— BEGIN —

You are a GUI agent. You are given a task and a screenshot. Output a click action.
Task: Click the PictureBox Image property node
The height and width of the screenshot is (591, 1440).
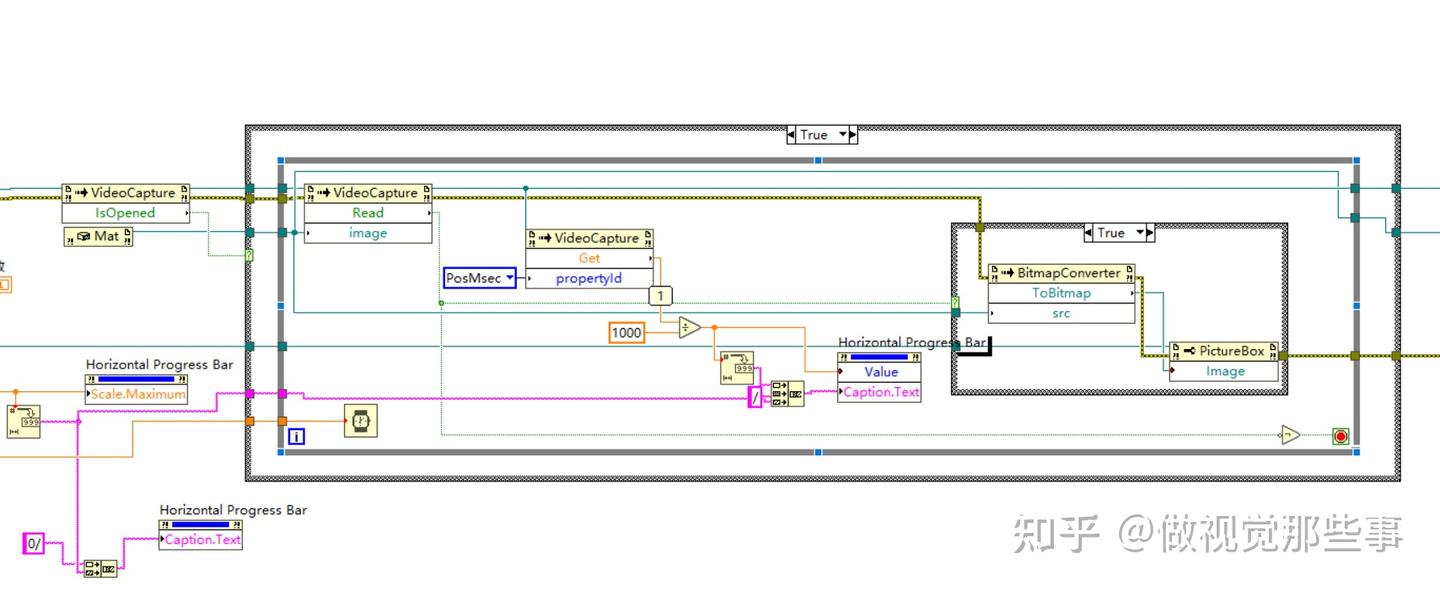pyautogui.click(x=1224, y=370)
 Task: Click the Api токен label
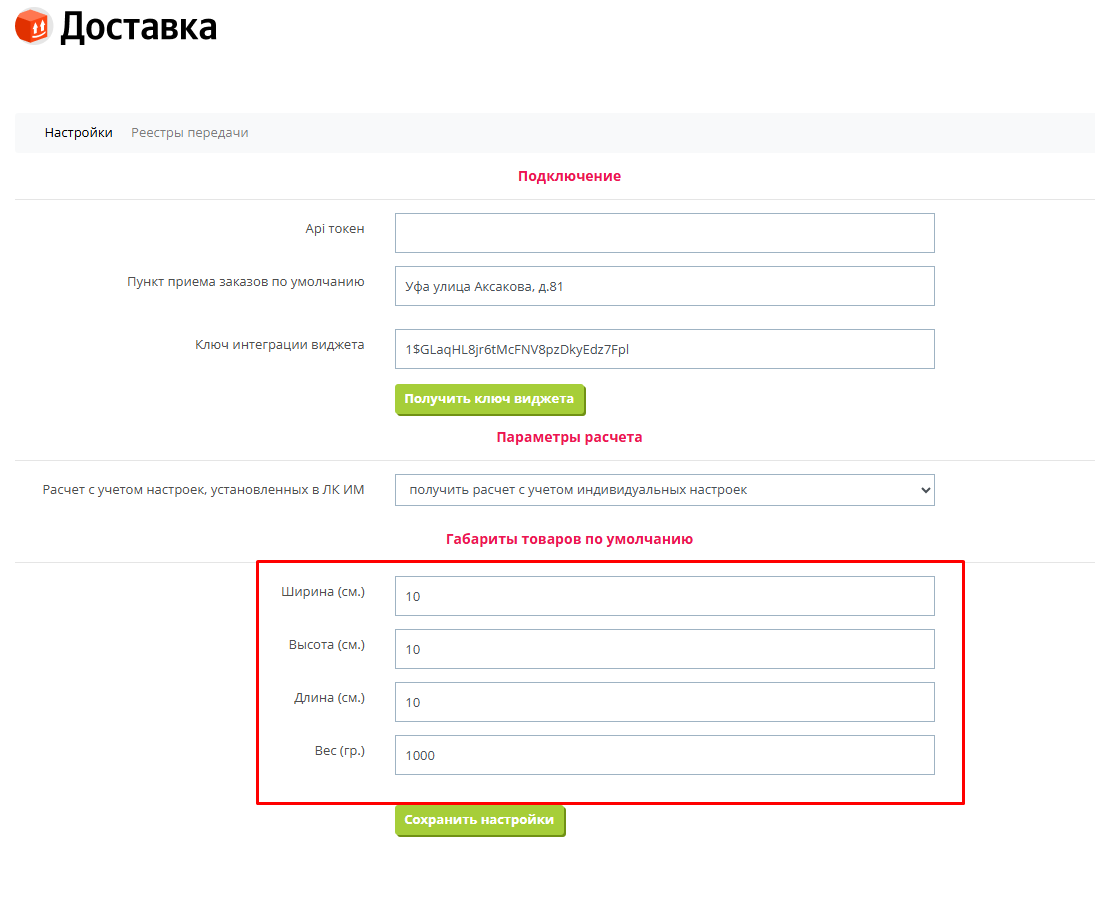coord(335,228)
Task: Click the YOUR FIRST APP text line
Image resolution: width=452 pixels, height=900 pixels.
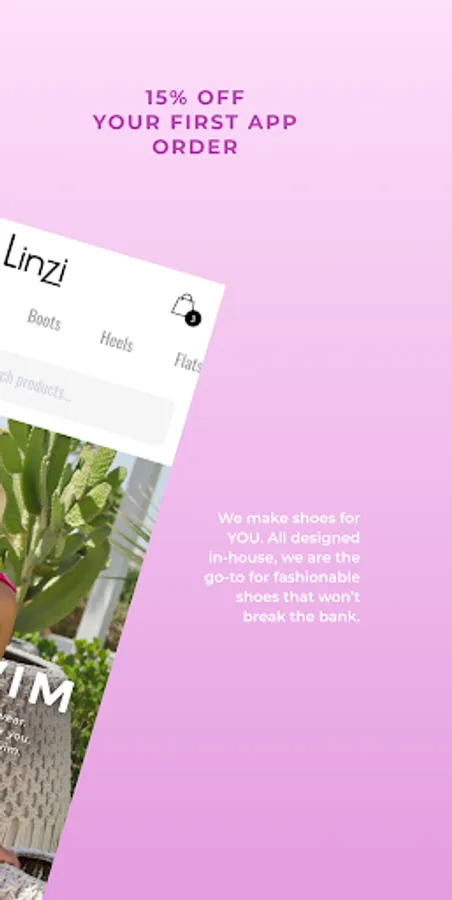Action: pyautogui.click(x=195, y=122)
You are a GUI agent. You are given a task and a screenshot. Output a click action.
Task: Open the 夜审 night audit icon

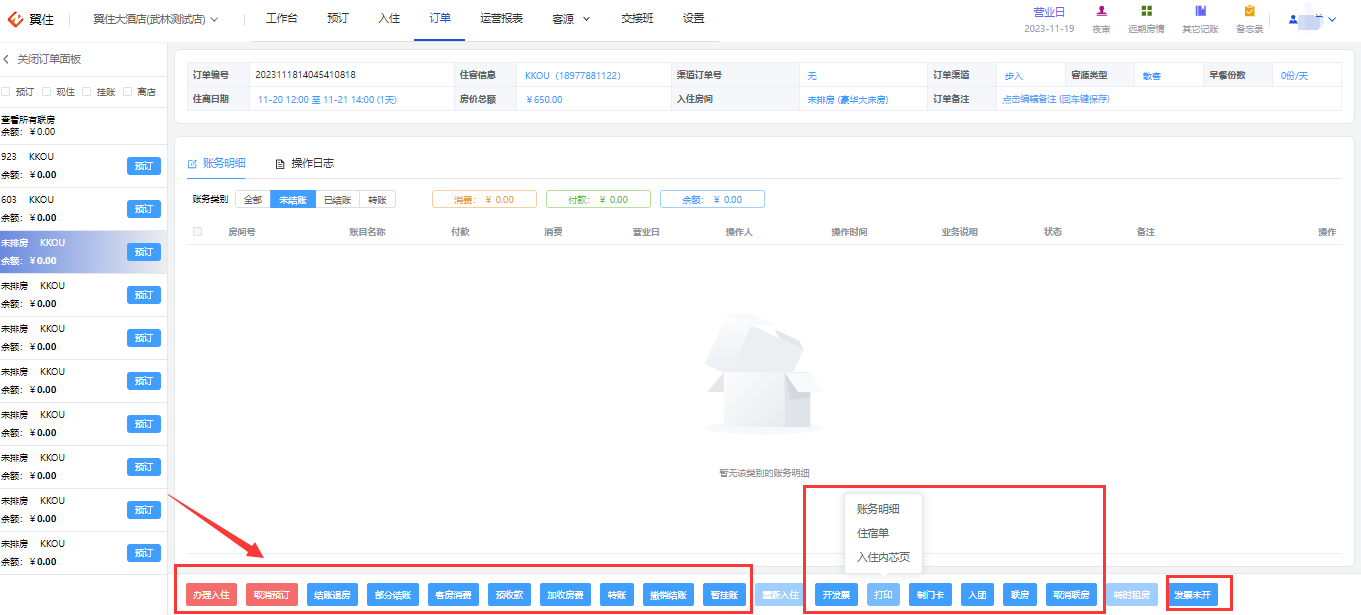pos(1101,11)
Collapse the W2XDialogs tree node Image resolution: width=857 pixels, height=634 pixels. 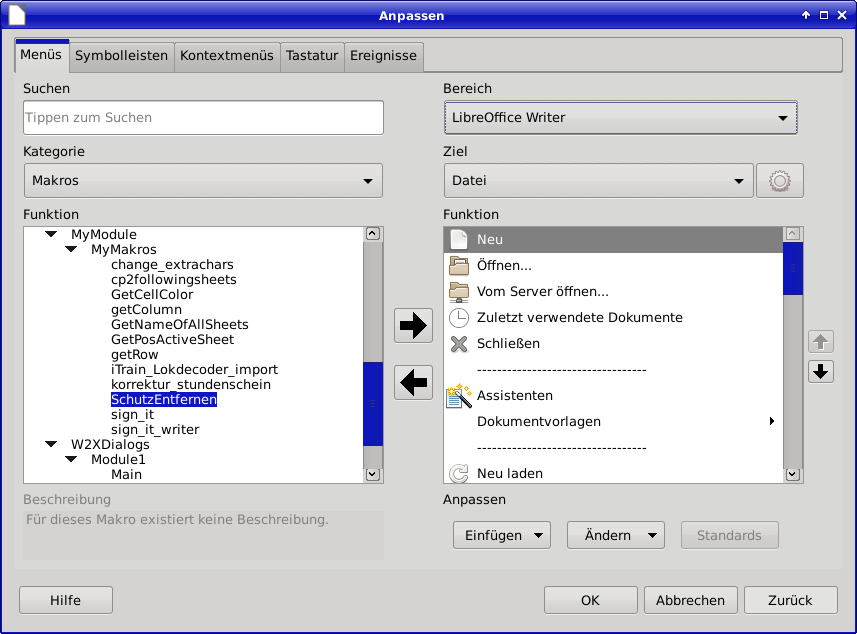point(51,445)
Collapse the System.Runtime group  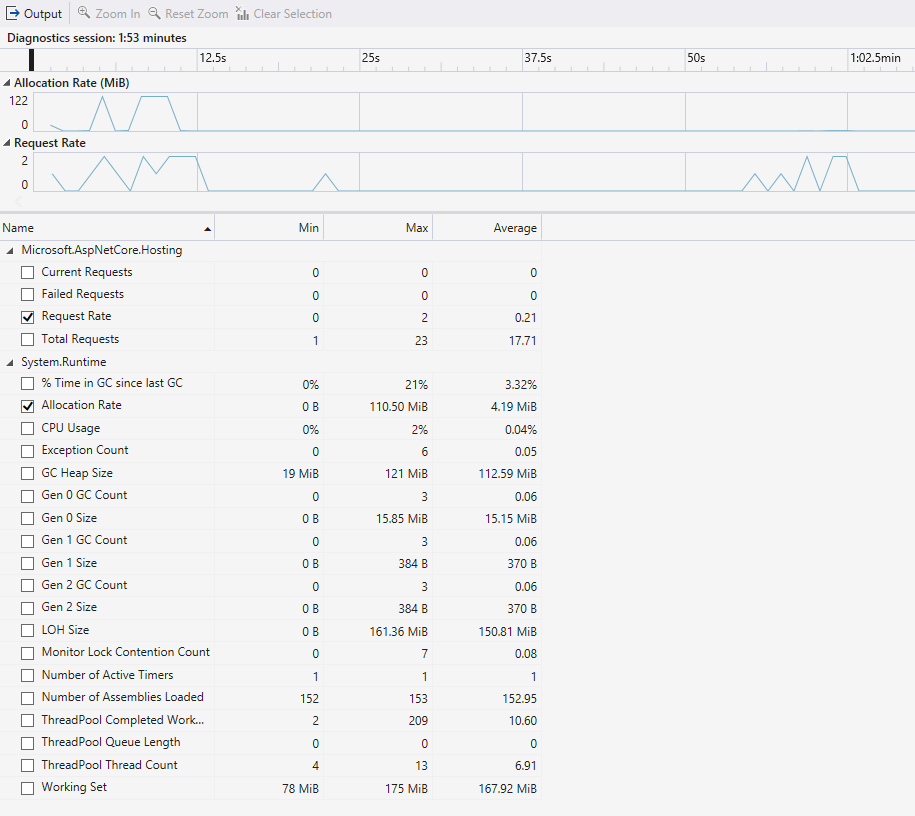pyautogui.click(x=8, y=361)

— END —

Exercise aim.
Rewrite the entries starting at the line containing "Task: Click the YOUR FIRST APP text line" and ending at the line containing "pos(1101,11)", replacing "pixels" with "px" and changing nothing else. Leave the pictures out of your answer.

Response to the task.
Task: Click the YOUR FIRST APP text line
Image resolution: width=452 px, height=900 px.
Action: pyautogui.click(x=195, y=122)
You are a GUI agent. You are given a task and a screenshot. Output a click action.
Task: Open the 夜审 night audit icon

pos(1101,11)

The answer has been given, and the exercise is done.